_Page text_
---

“I don’t think we’re looking at a plant,” Whitby says, tentative, at one status meeting, risking his new relationship with the science division, which he has embraced as a kind of sanctuary.
“Then why are we seeing a plant, Whitby?” Cheney, managing to convey an all-consuming exasperation.
“Why are we seeing a plant that looks like a plant being a plant. Doing plant things, like photosynthesis and drawing water up through its roots. Why? That’s not a tough question, is it, really? Or is it? Maybe it is a tough question, I don’t know, for reasons beyond me. But that’s going to be a problem, don’t you think? Having to reassert that things we think are the things they are actually are in fact the things they are and not some other thing entirely. Just think of all the fucking things we will have to reevaluate if you’re right, Whitby — starting with you!”
Cheney’s blistered, reddening expression bears down on Whitby as if he were the receptacle of every evil thing that has ever afflicted Cheney since the day he was born.
“Because,” Cheney says, lowering his voice, “if that’s a tough question, don’t we have to reclassify all the really tough questions?”

---

_Dataset extract_
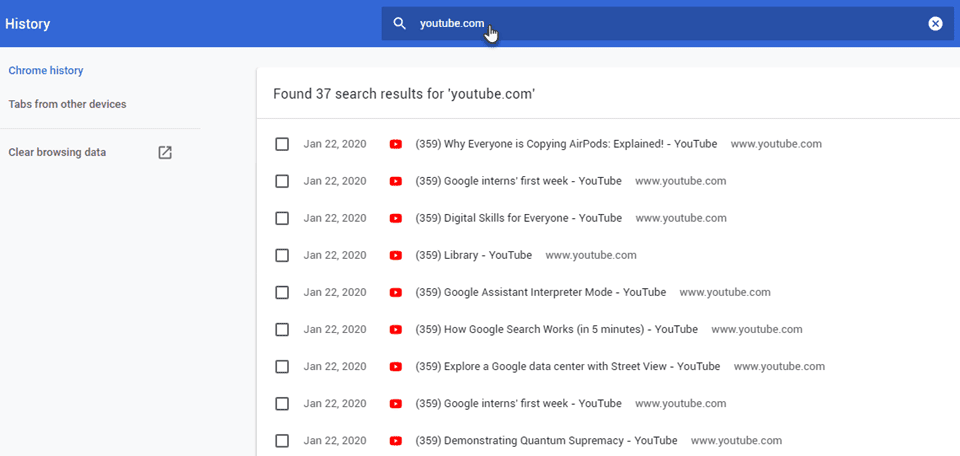Viewport: 960px width, 456px height.
Task: Click YouTube icon next to AirPods Explained entry
Action: 396,144
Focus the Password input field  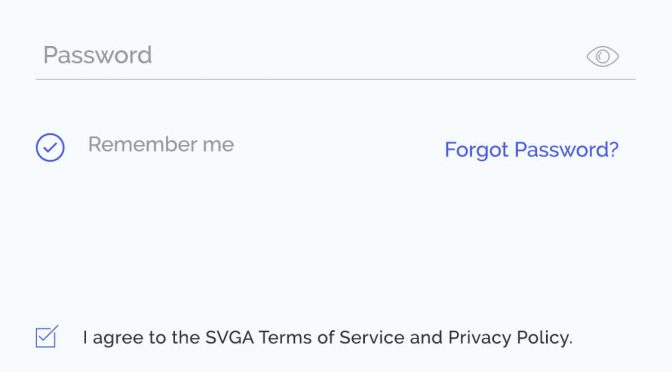(336, 56)
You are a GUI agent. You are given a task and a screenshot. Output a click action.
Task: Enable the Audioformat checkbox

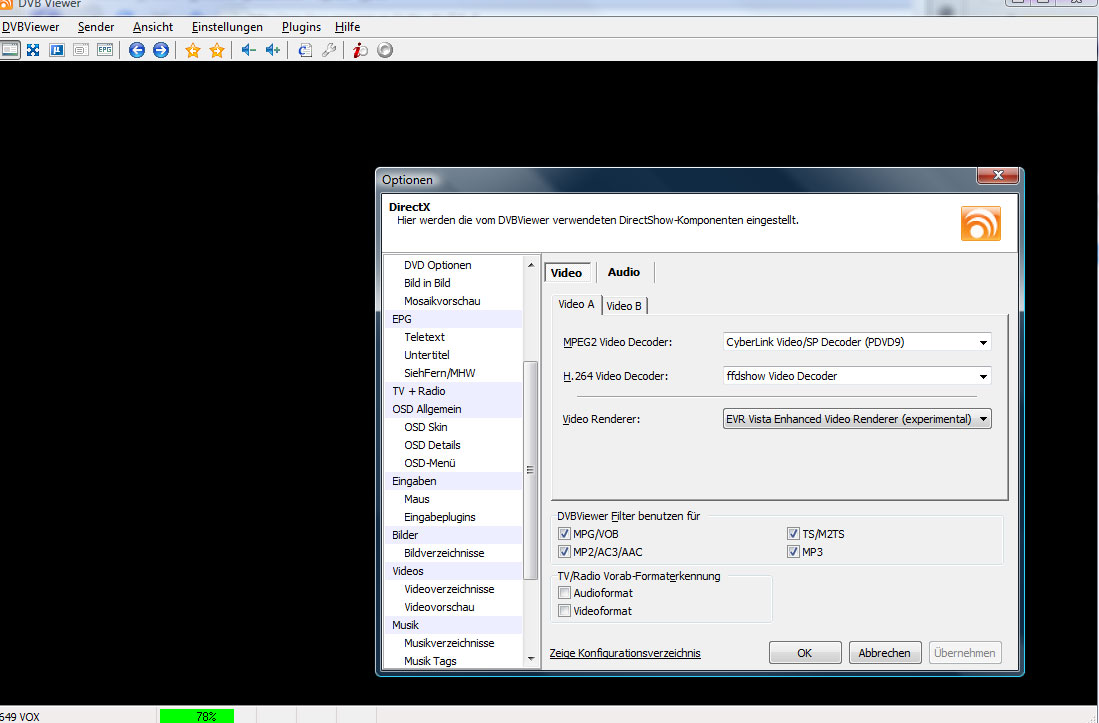[564, 593]
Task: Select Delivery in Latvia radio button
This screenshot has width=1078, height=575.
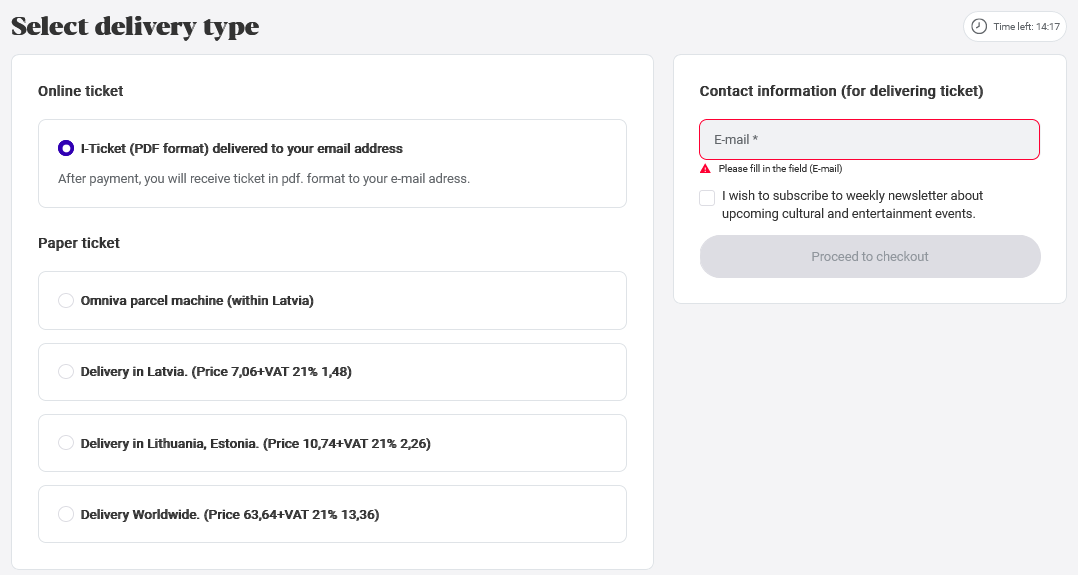Action: click(66, 371)
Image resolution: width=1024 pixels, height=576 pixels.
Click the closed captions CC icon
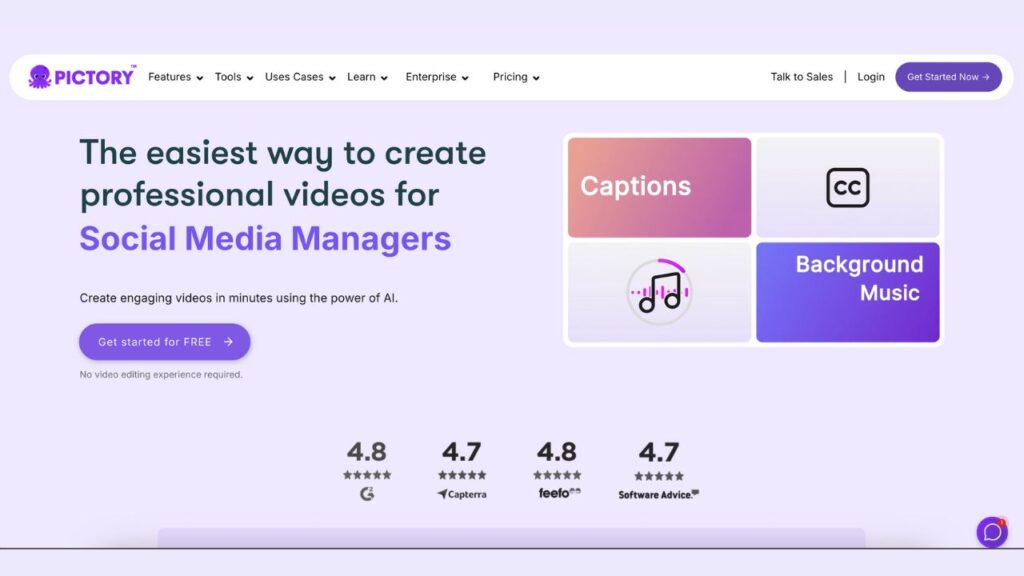click(847, 188)
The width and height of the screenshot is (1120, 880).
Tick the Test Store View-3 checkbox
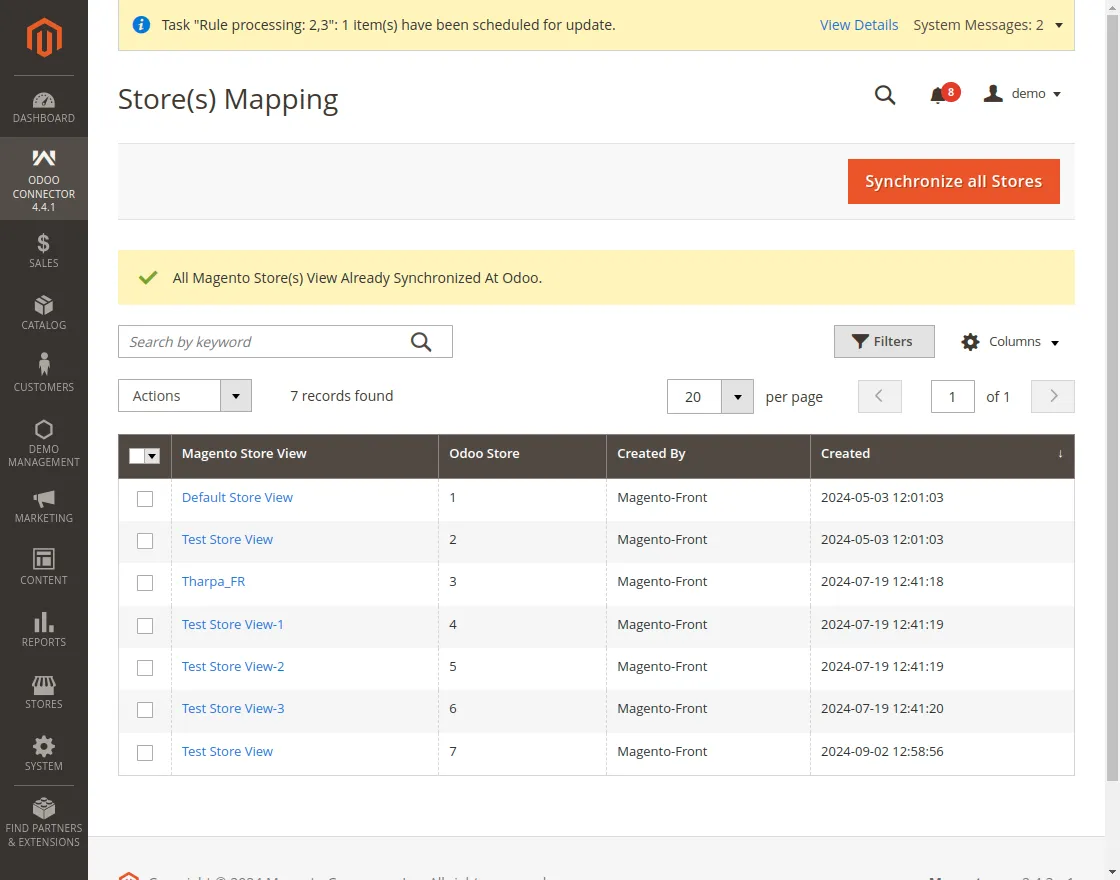point(145,710)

---

_Problem set_
**A.** Return the part of the Whitby and Cheney passage that opens with the words containing "Cheney’s blistered, reddening" and closes with "he was born.".
**B.** In the passage about Whitby and Cheney, what has Whitby embraced as a kind of sanctuary?
The records have no role in this.

_Answer set_
**A.**
Cheney’s blistered, reddening expression bears down on Whitby as if he were the receptacle of every evil thing that has ever afflicted Cheney since the day he was born.

**B.** His new relationship with the science division.